A quelques jours de la nomination d’un nouveau Premier ministre, Matignon assure que les lettres plafonds "ne préemptent pas les arbitrages finaux qui seront rendus par le prochain gouvernement" et parle d’un "budget réversible". Ce dernier pourra être ajusté par le nouveau gouvernement en fonction de ses propres choix, et ce dans le laps de temps restant d’ici le dépôt du projet de loi de finances pour 2025. Une période qui sera particulièrement courte. Mais, ce ne devrait pas être une difficulté, puisque le gouvernement pourra aussi déposer des amendements lors de la discussion parlementaire.

Les lettres plafonds de Matignon, en reproduisant à l'euro près pour 2025 les dépenses de 2024 (492 milliards d'euros), engendreraient à elles seules, selon Matignon, une économie d'environ 10 milliards d'euros, rien qu'en ne s'indexant pas sur une inflation prévisible autour de 2% l'an prochain. Mais depuis le printemps, le gouvernement table sur 20 milliards d'économies en 2025 pour espérer réduire le déficit public à 4,1% du PIB, afin de revenir sous les 3% en 2027.

Les collectivités exonérées de nouveaux efforts

Les 10 milliards d’économies restants pourraient venir à la fois de diminutions de niches fiscales et de recettes supplémentaires sur les rachats d'actions et les rentes des énergéticiens, a indiqué à l’AFP le président de la commission des finances de l’Assemblée nationale, Éric Coquerel.

Au total, pour 2025, les 20 milliards d'économies prévues se répartiraient entre 15 milliards d'euros pour l'État, et le reste pour la Sécurité sociale. Les collectivités locales ne seraient donc pas appelées à participer l’an prochain au redressement des comptes publics, contrairement aux souhaits exprimés au printemps par le ministre de l’Économie, Bruno Le Maire (voir notre article).
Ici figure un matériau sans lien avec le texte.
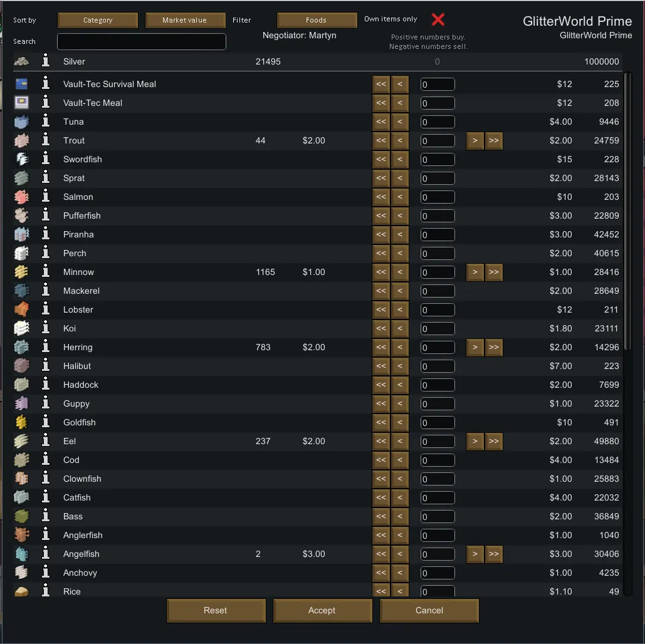645x644 pixels.
Task: Click the Salmon item icon
Action: (x=21, y=197)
Pour 2024 également, le gouvernement aurait renoncé à demander aux collectivités locales de se serrer la ceinture. En limitant la progression de leurs dépenses de fonctionnement de 0,5 point en dessous de l’inflation (+1,9% sur la base d’une inflation prévisionnelle de 2,4%), les collectivités devaient permettre une économie de 2 milliards d’euros cette année. Sur un total de 10 milliards d’euros restant à trouver après les coupes de 10 milliards d’euros opérées dans le budget de l’État en février. Mais selon le ministre délégué chargé des Comptes publics démissionnaire, Thomas Cazenave – qu’Éric Coquerel a rencontré ce 29 août - Bercy "n'attend plus rien du côté des collectivités". En conséquence, les économies supportées par l’État passeraient de 5 à 7 milliards d’euros, les 3 milliards d’euros restants provenant de nouvelles taxes sur les rentes des énergéticiens et les rachats d'actions.